The entries are to be written out word for word, with their images left out.

MATERIAL PROVIDED Block Start

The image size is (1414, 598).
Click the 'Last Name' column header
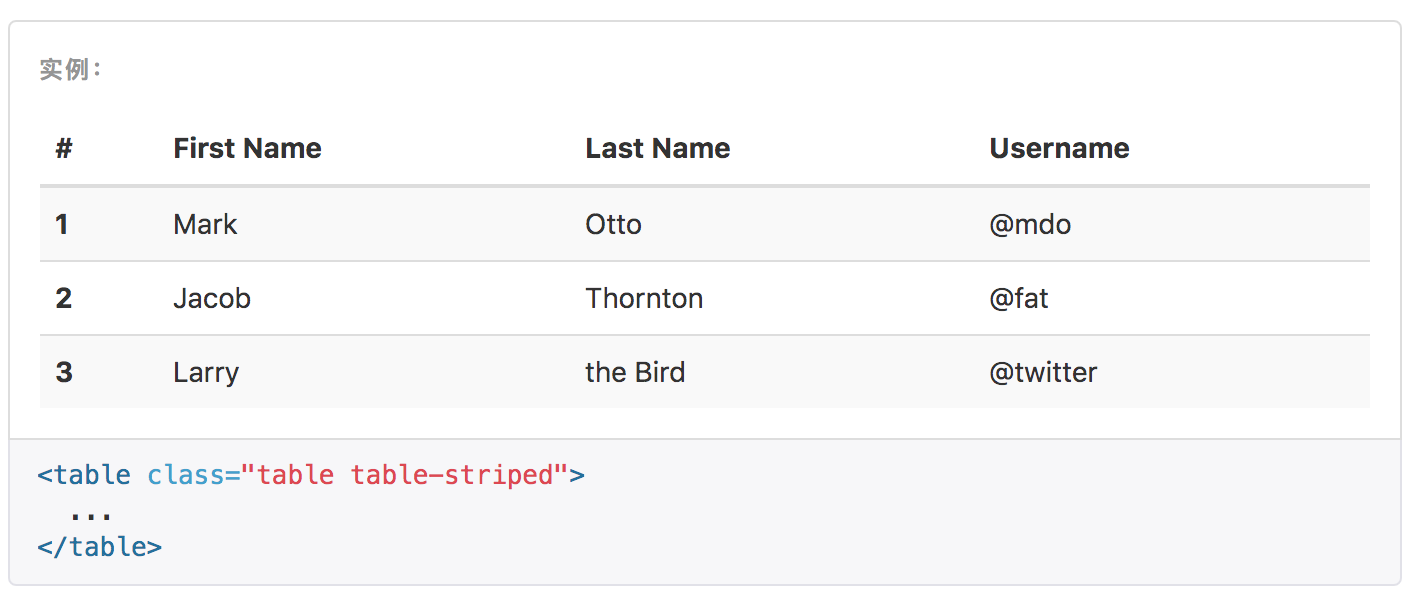point(658,149)
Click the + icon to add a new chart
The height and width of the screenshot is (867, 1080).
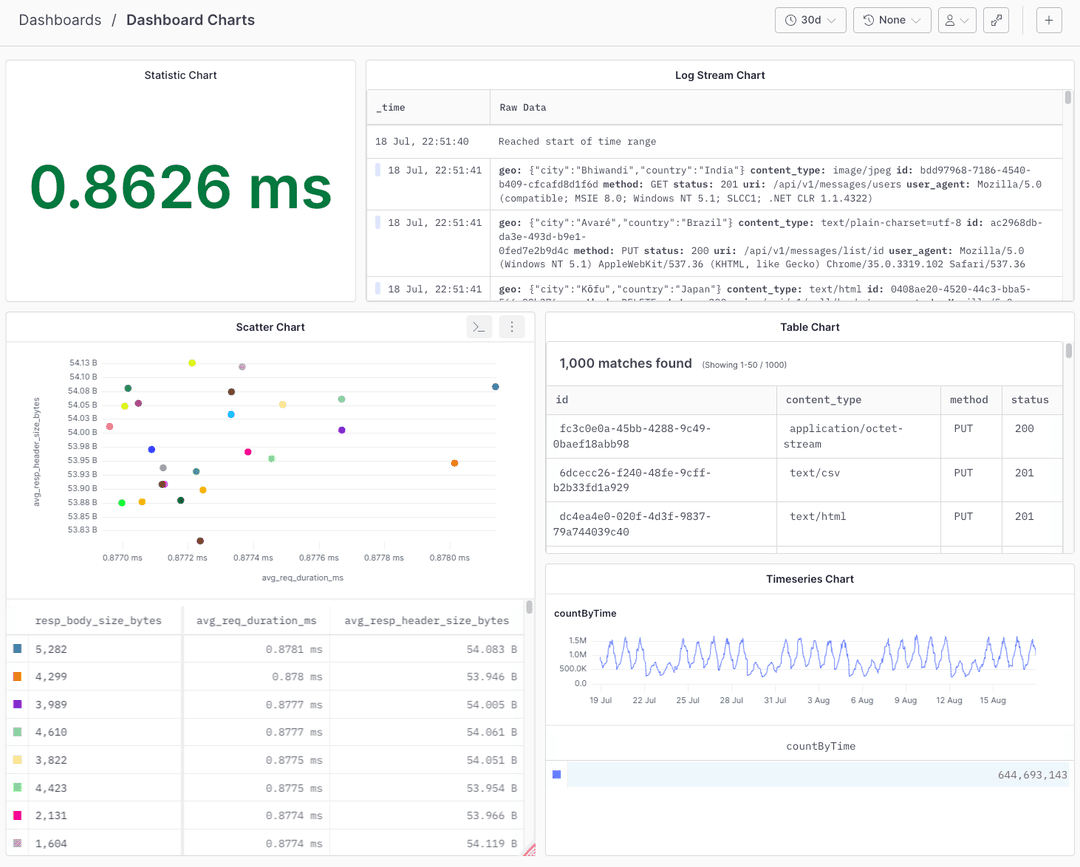tap(1048, 20)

MATERIAL PROVIDED Block End

> ANSWER TO THIS EXERCISE
The image size is (1414, 598).
Click the 'Last Name' column header
point(658,149)
Click the + icon to add a new chart
The height and width of the screenshot is (867, 1080).
tap(1048, 20)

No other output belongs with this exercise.